32-Jähriger hält Polizeistreifen im Hauptbahnhof auf Trab

Osnabrück (ots) – Ein äußerst widerspenstiger 32-jähriger serbischer Staatsangehöriger hat Donnerstagabend im Hauptbahnhof Osnabrück gleich zwei Polizeistreifen beschäftigt. Der alkoholisierte Mann hatte eine Zugbegleiterin der Deutschen Bahn körperlich angegangen und danach rabiat versucht in die Diensträume der Bundespolizei zu gelangen.
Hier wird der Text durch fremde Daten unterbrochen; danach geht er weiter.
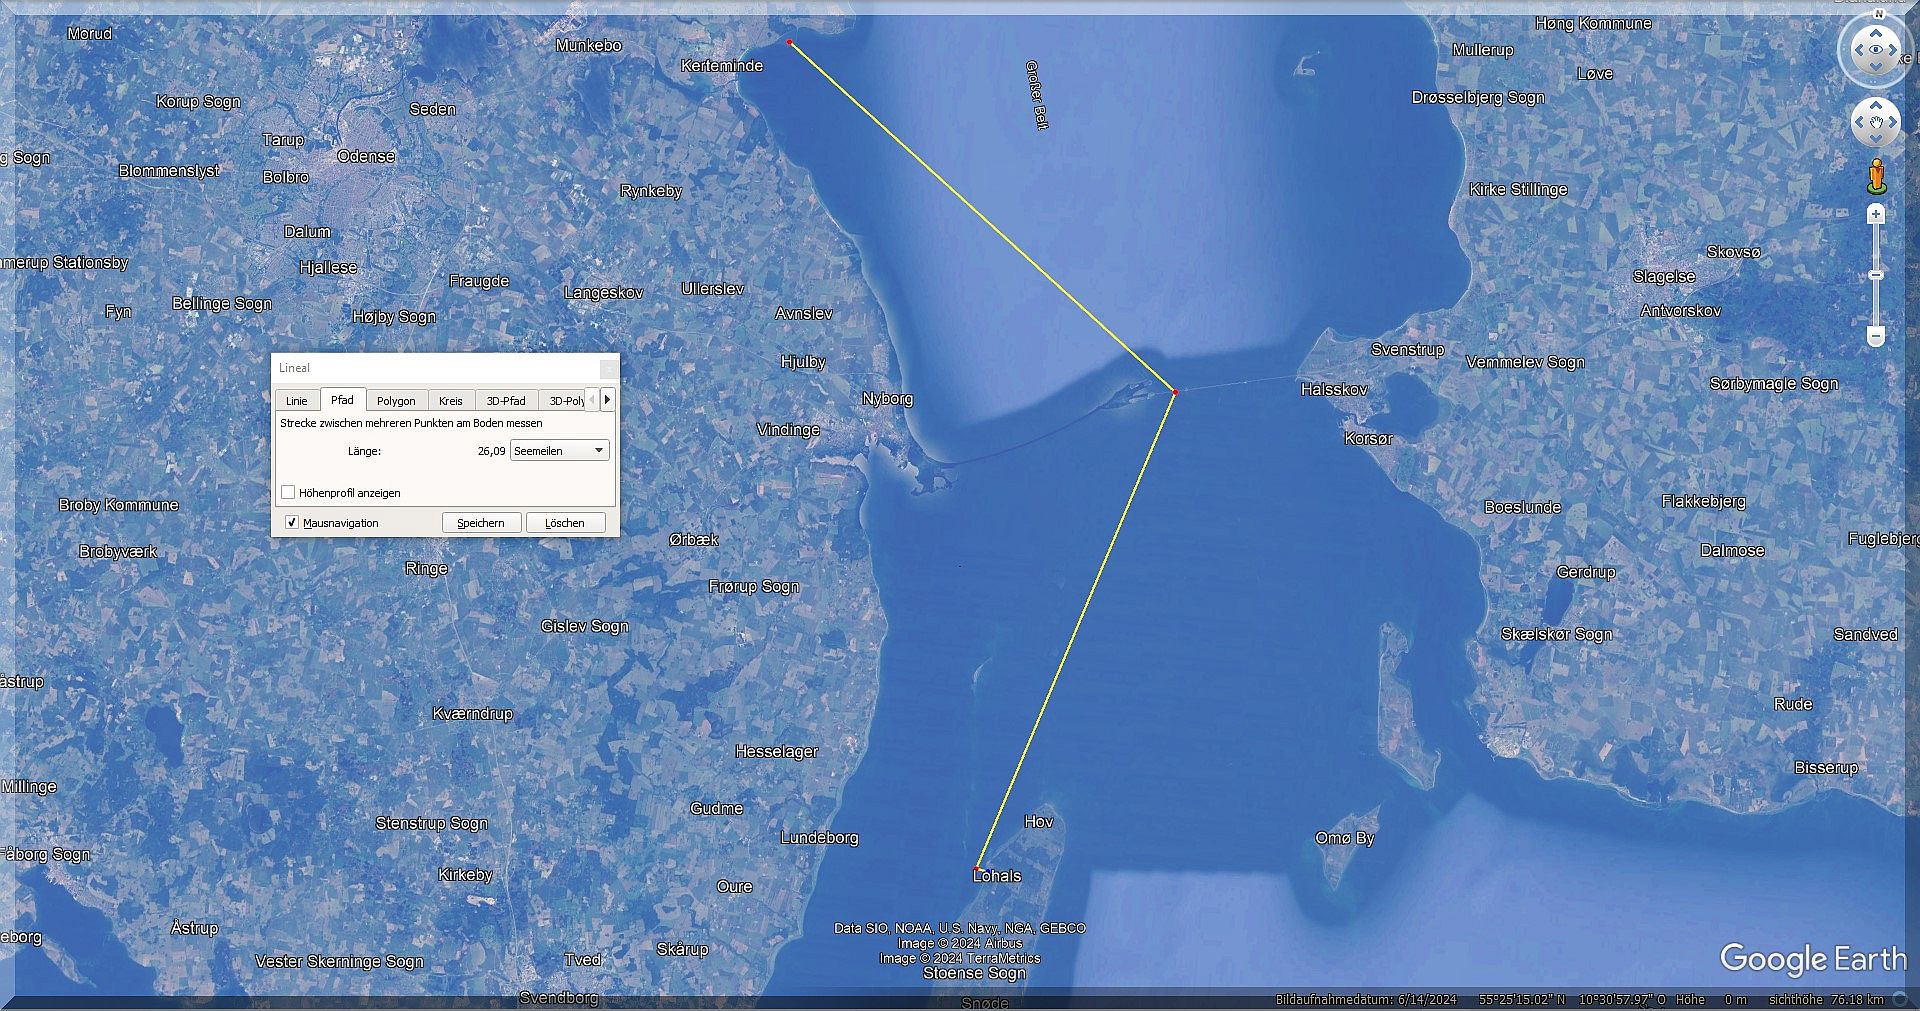Enable Höhenprofil anzeigen checkbox
This screenshot has width=1920, height=1011.
pyautogui.click(x=288, y=492)
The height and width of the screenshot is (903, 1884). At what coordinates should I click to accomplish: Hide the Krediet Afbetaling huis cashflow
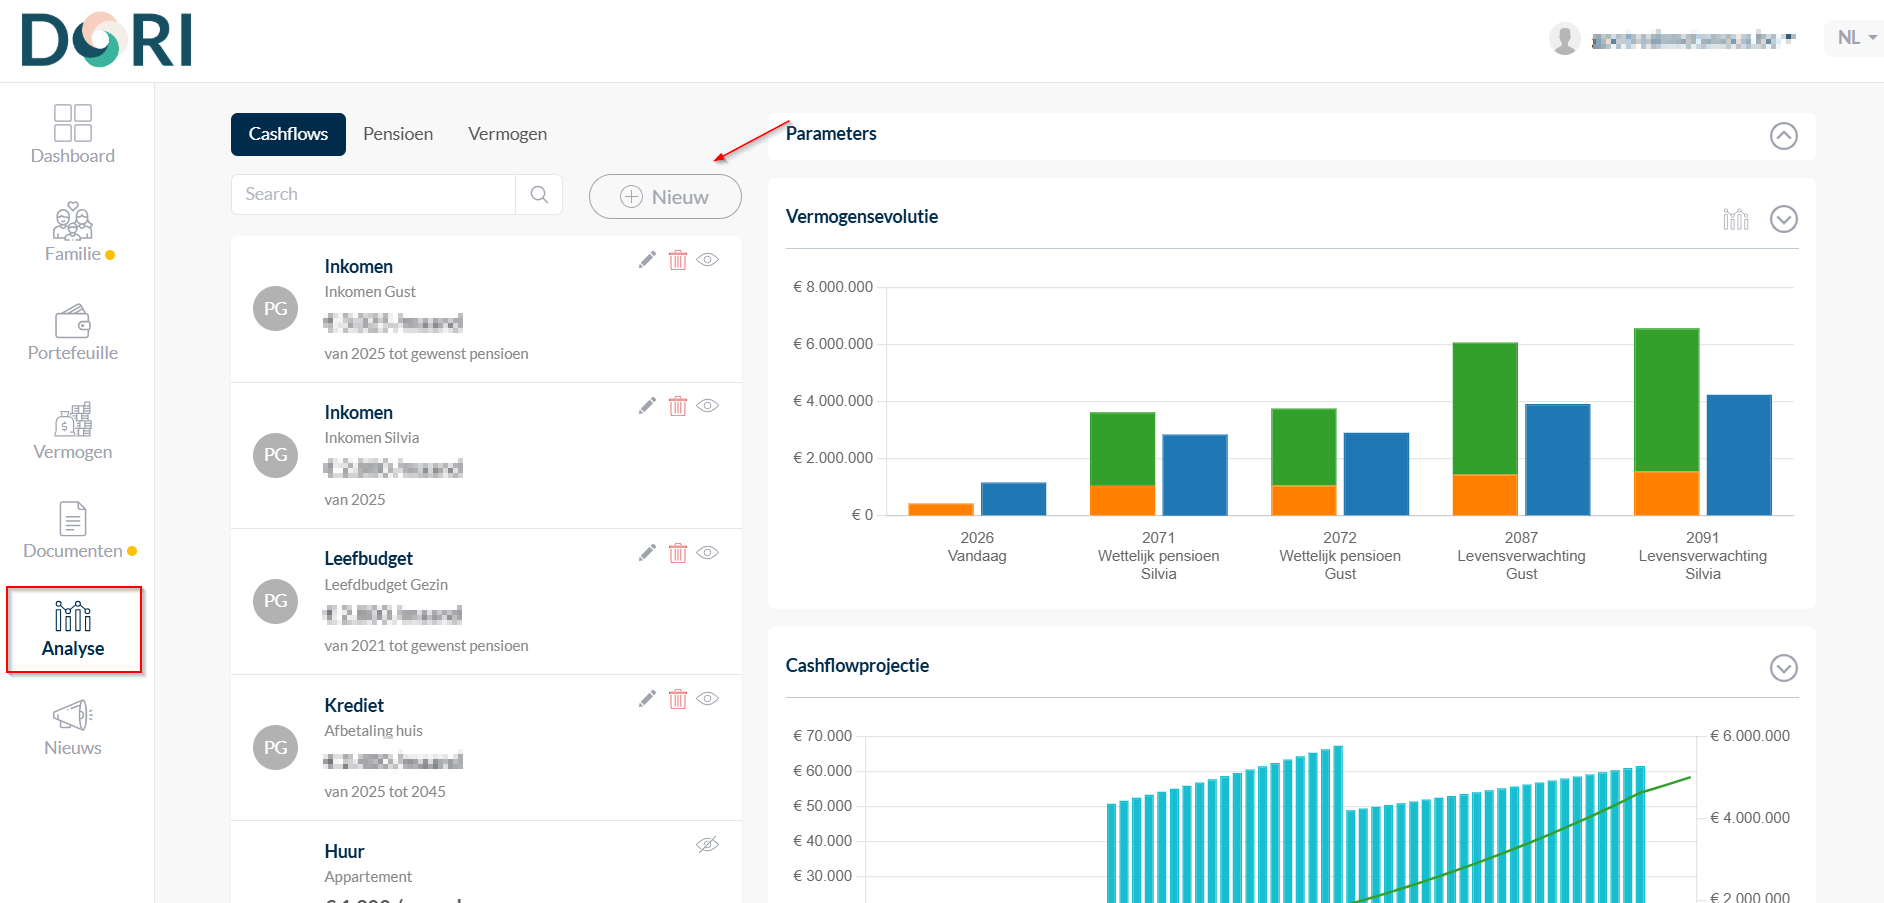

Obwohl der angetrunkene 32-Jährige angeblich nach Hamburg fahren wollte, hatte er den Hinweis der Zugbegleiterin auf seinen Fehler ignoriert und versucht in einen InterCity nach Hannover einzusteigen. Weil die Bahnmitarbeiterin ihm wegen seines übermäßigen Alkoholkonsums aber den Zutritt zum Zug verweigerte, fasste er die Frau an beiden Armen und schüttelte sie rabiat durch um in den Zug zu kommen. Die unverletzte Frau rief daraufhin die Bundespolizei.

Nach der Sachverhaltsaufnahme und der reibungslosen Abfahrt des Zuges kochten die Emotionen erneut in ihm hoch. Gleich danach verlangte er laut brüllend Zutritt zur Dienststelle der Bundespolizei, indem er ein paarmal gegen Fenster und Türen der Wache schlug und sprang. Außerdem versuchte er erfolglos zwei Beamte wegzustoßen um an ihnen vorbei in die Diensträume zu gelangen. Zudem rief der 32-Jährige über Notruf die Polizei Osnabrück und beschuldigte die Bundespolizisten. Allerdings war sein Verhalten bei Eintreffen der Beamten der Landespolizei ähnlich aggressiv und provokant. Er zeigte ihnen gleich mehrfach den sogenannten „Hitlergruß“.

Letzten Endes lies der Mann sich plötzlich zu Boden fallen und klagte über starke Schmerzen an Händen und Füßen sowie Unwohlsein und er nicht mehr laufen könne. In Begleitung je eines Beamten der Landes- sowie Bundespolizei wurde er darum mit einem Krankenwagen in eine Klinik gebracht.

Gegen den 32-jährigen Serben wurden Ermittlungsverfahren wegen Körperverletzung, Widerstand gegen Vollstreckungsbeamte, Hausfriedensbruch und Verwendens von Kennzeichen verfassungswidriger Organisationen eingeleitet. Außerdem interessierte sich die Staatsanwaltschaft in Stendal wegen eines Vorgangs wegen Sachbeschädigung für den aktuellen Aufenthaltsort des Mannes.